● Texte source:
****

Discours de Brice Hortefeux pour l’ouverture de la conférence ministérielle « Bâtir une Europe de l’asile »

8 septembre 2008

Mesdames, Messieurs les ministres, chers collègues,
Monsieur le commissaire européen [Jacques BARROT],
Monsieur le haut-commissaire [Antònio GUTERRES],
Mesdames, Messieurs les présidents, secrétaires généraux ou responsables d’associations ou de groupements de défense du droit d’asile,
Mesdames et Messieurs,

Souvenons-nous que le droit d’asile fut consacré l’année même de l’adoption du traité instituant la Communauté européenne du charbon et de l’acier, soit l’ancêtre de l’Union européenne. Je veux voir dans cette gémellité la promesse d’une rencontre, celle-là même qui nous unit aujourd’hui au centre de conférences internationales Kléber.

Certes, en 1951, la coopération européenne n’était nécessaire et possible qu’en matière économique ; elle n’était pas encore envisageable dans des domaines touchant à la souveraineté des États, comme l’immigration et l’asile.

Un demi-siècle plus tard, des progrès ont été réalisés, et tout spécialement ces dernières années. Auparavant, chacun parlait du droit d’asile de son côté, désormais, nous en discutons ensemble.

Auparavant, nous nous contentions de normes minimales, désormais nous réfléchissons à des normes communes. Auparavant, les questions étaient abordées entre représentants des administrations et des Etats, désormais - et aujourd’hui pour la première fois dans un tel cadre - , elles sont traitées au niveau européen et avec la participation des représentants de la société civile.

Indubitablement, c’est une nouvelle étape de la construction de l’Europe de l’asile qui est en train de s’ouvrir.

Cette conférence, à laquelle vous avez accepté de participer - ce dont je vous remercie au nom du Président de la République et du gouvernement français - y apportera, j’en suis certain, une contribution capitale.

Comme vous le savez, la convention de Genève organise le droit d’asile à l’échelle du monde. Il est du devoir de l’Union européenne de contribuer à son application à l’échelle de notre continent, en offrant un meilleur niveau de protection aux réfugiés politiques.

****

● Objet de l'exercice:
Rédigez la suite du discours sur l'Europe de l'asile en reprenant immédiatement après sa dernière phrase. Les lignes qui suivent n'ont aucun rapport avec le discours.

● Lignes extraites d'une collection:
****

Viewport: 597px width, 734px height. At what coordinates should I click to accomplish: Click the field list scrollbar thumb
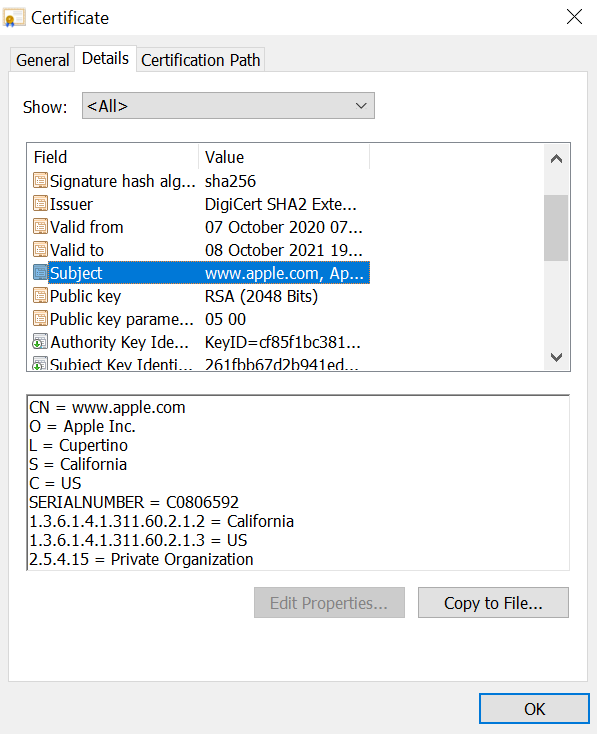[x=556, y=228]
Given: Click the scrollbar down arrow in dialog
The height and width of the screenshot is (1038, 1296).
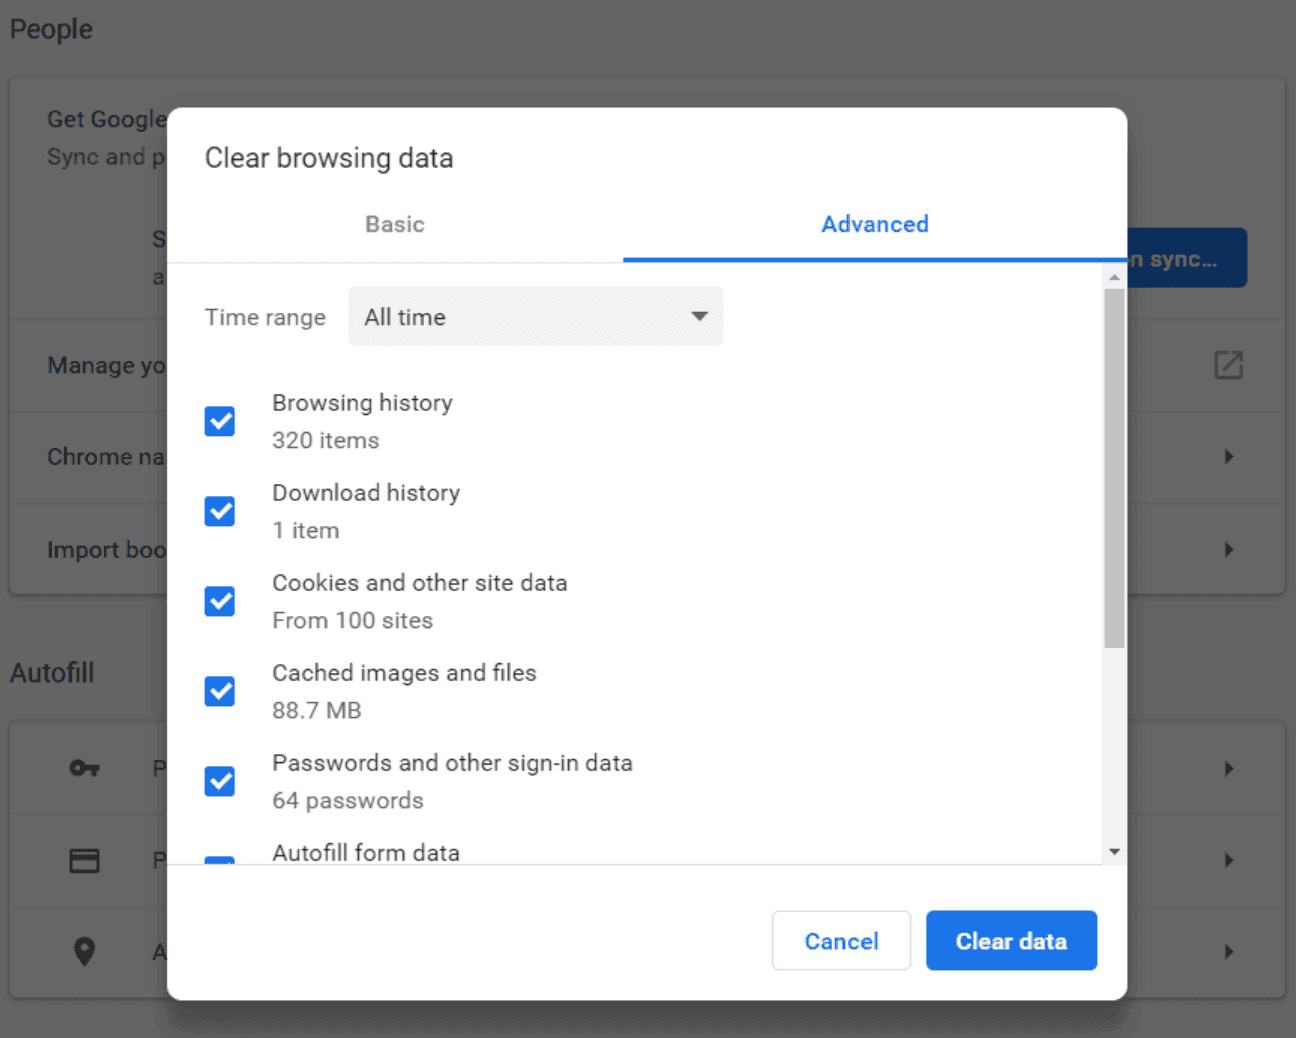Looking at the screenshot, I should [1114, 852].
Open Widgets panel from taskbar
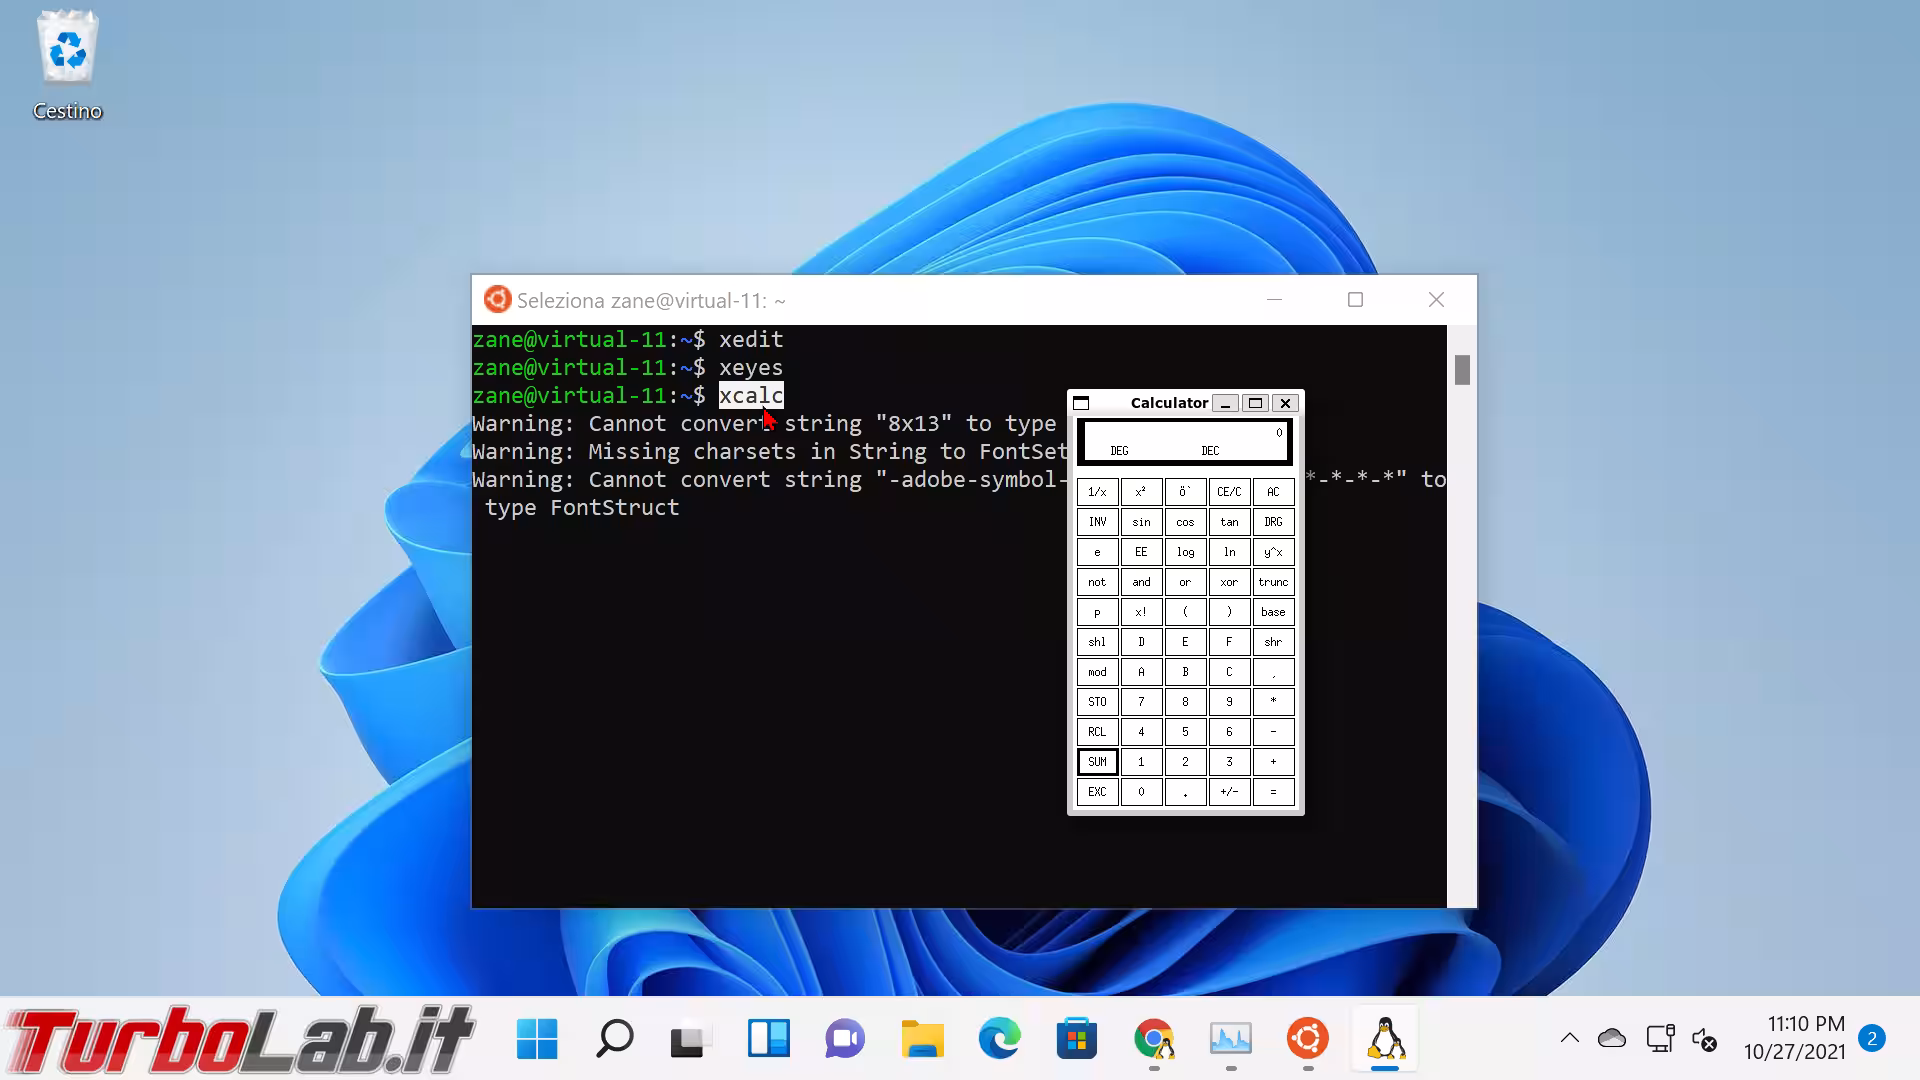Image resolution: width=1920 pixels, height=1080 pixels. (x=768, y=1039)
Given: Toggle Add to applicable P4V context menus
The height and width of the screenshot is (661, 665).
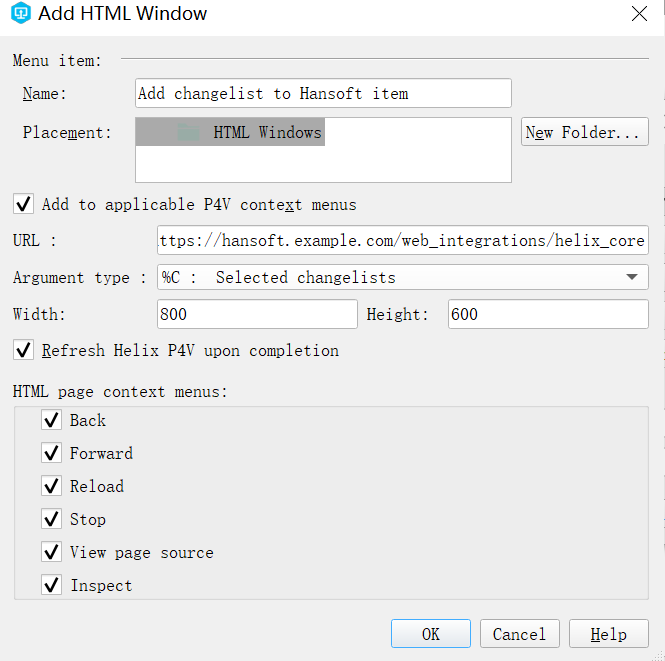Looking at the screenshot, I should pyautogui.click(x=23, y=204).
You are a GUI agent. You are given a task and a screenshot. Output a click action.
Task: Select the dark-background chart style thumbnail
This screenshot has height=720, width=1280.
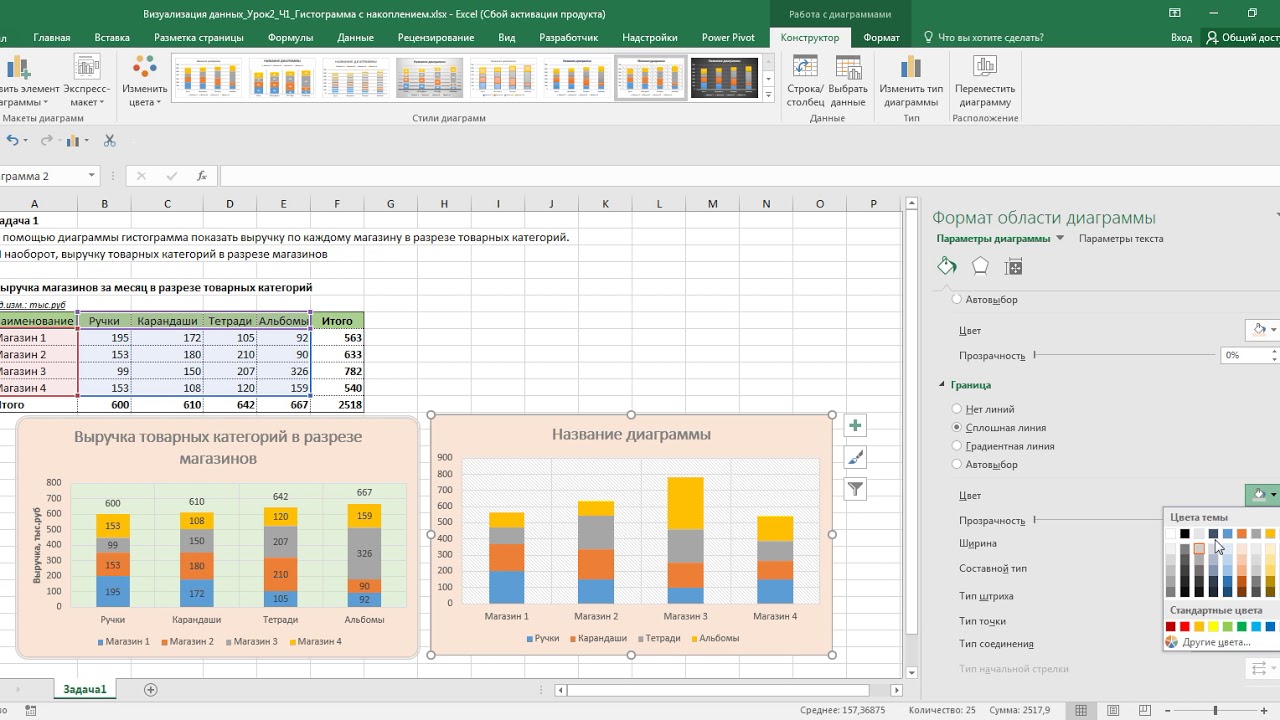click(x=724, y=78)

****

● Résultat attendu:
Fort de cette ambition, je vous invite à réfléchir à ce que pourraient être les objectifs d’une politique européenne de l’asile.

***

I. L’Europe de l’asile est, aujourd’hui, à un tournant de son histoire.

(1) Le programme de la Haye a permis l’établissement de normes minimales en matière d’asile.

Le royaume des Pays-Bas a, en 2004, porté la mise au point du programme dit « de la Haye », qui a présidé jusqu’à aujourd’hui à la construction de l’Europe de l’asile. Je salue, d’ailleurs, la présence ce matin de Madame ALBAYRAK, ministre de l’intégration des Pays-Bas, et en profite pour féliciter ce pays pour le travail fructueux qu’il a accompli il y a cinq ans.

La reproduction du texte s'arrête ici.